# WHAT THE TASK REQUIRES
In the entries that follow, how many lines contain "agent"? Answer with the number only.

(Source records)
════════

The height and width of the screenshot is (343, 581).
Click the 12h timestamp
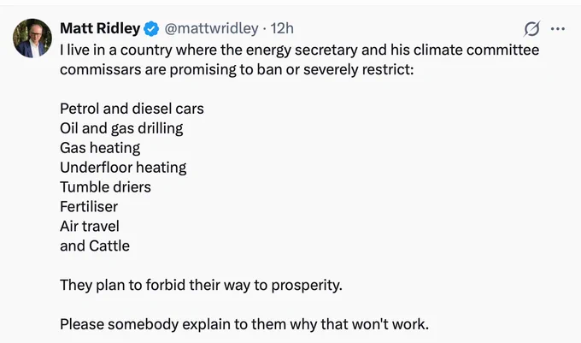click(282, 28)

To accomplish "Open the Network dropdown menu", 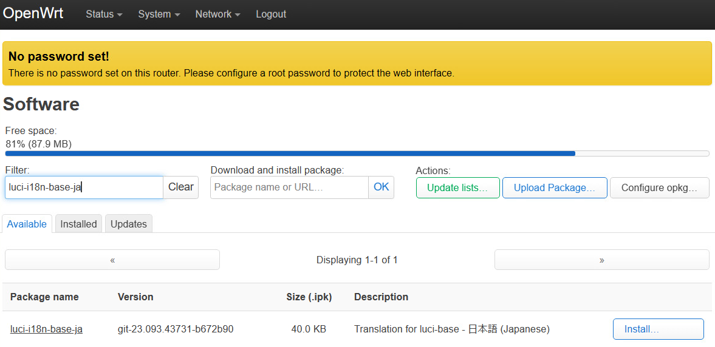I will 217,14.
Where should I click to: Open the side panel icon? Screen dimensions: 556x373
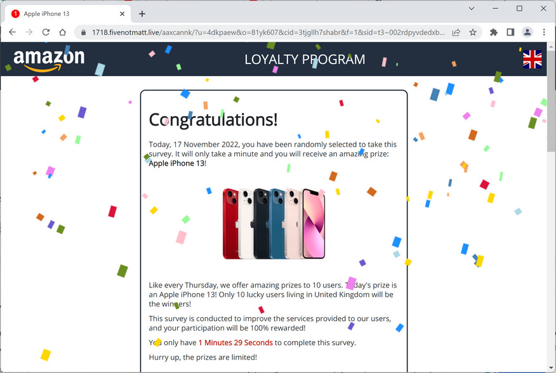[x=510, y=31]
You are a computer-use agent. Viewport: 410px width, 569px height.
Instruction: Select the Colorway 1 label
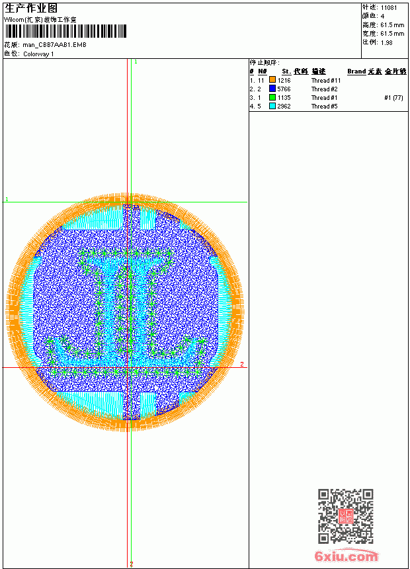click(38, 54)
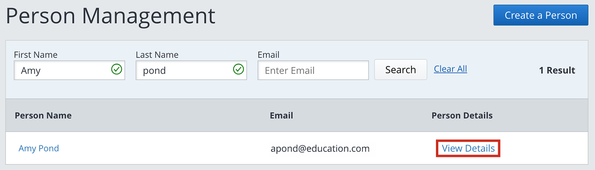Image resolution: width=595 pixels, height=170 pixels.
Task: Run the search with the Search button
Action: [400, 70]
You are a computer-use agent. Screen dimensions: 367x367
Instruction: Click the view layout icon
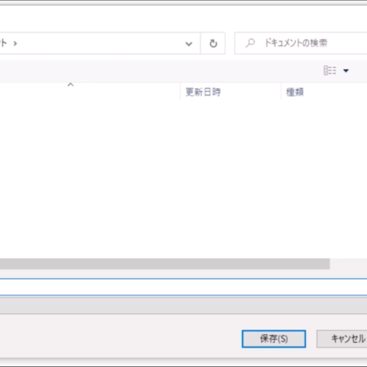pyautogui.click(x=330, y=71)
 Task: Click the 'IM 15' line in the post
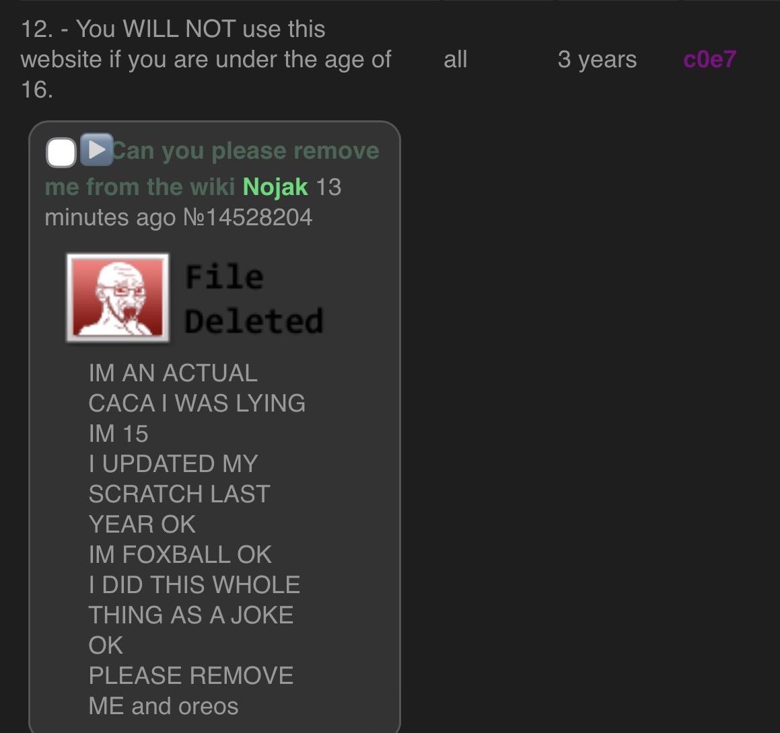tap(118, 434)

════════

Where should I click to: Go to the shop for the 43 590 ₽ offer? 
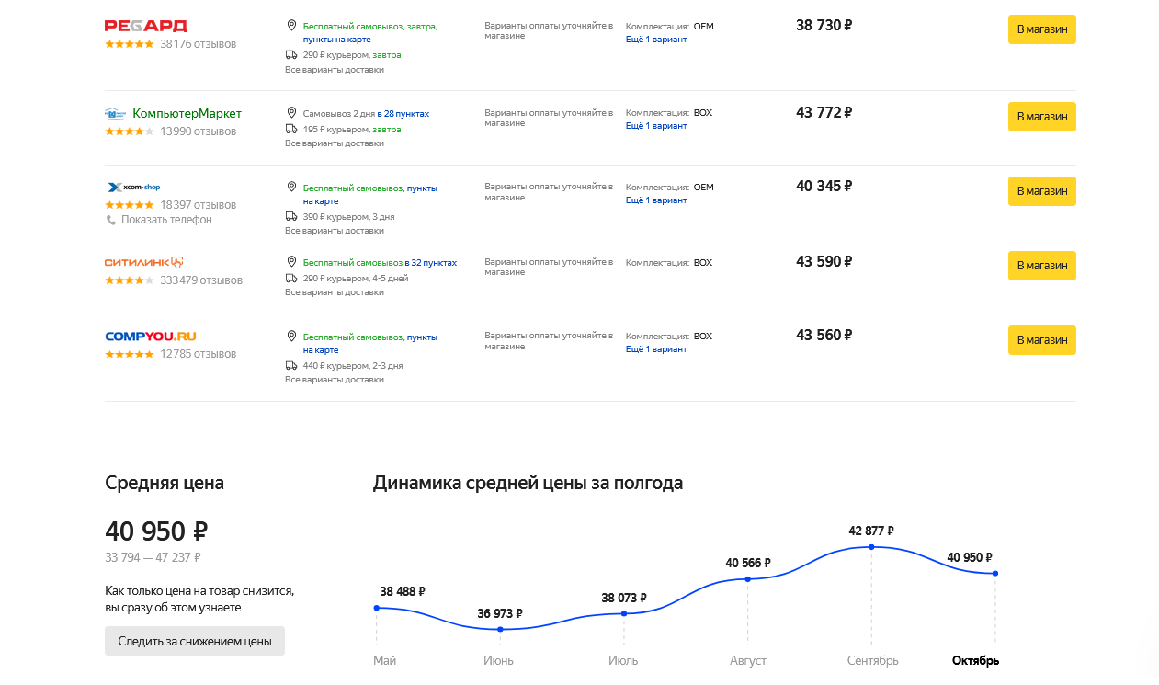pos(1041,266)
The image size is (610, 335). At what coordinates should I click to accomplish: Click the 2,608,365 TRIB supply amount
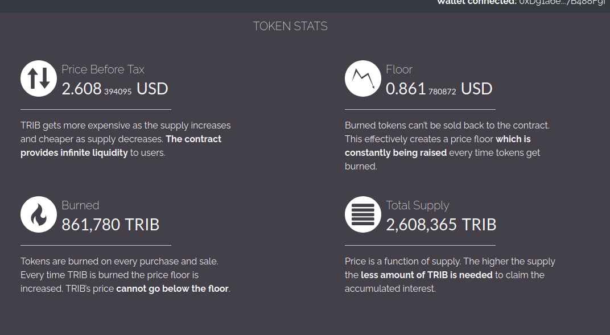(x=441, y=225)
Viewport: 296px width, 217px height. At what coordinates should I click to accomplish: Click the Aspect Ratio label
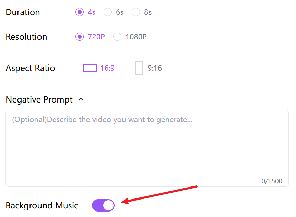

════════

# RESULT OF THE EXERCISE
2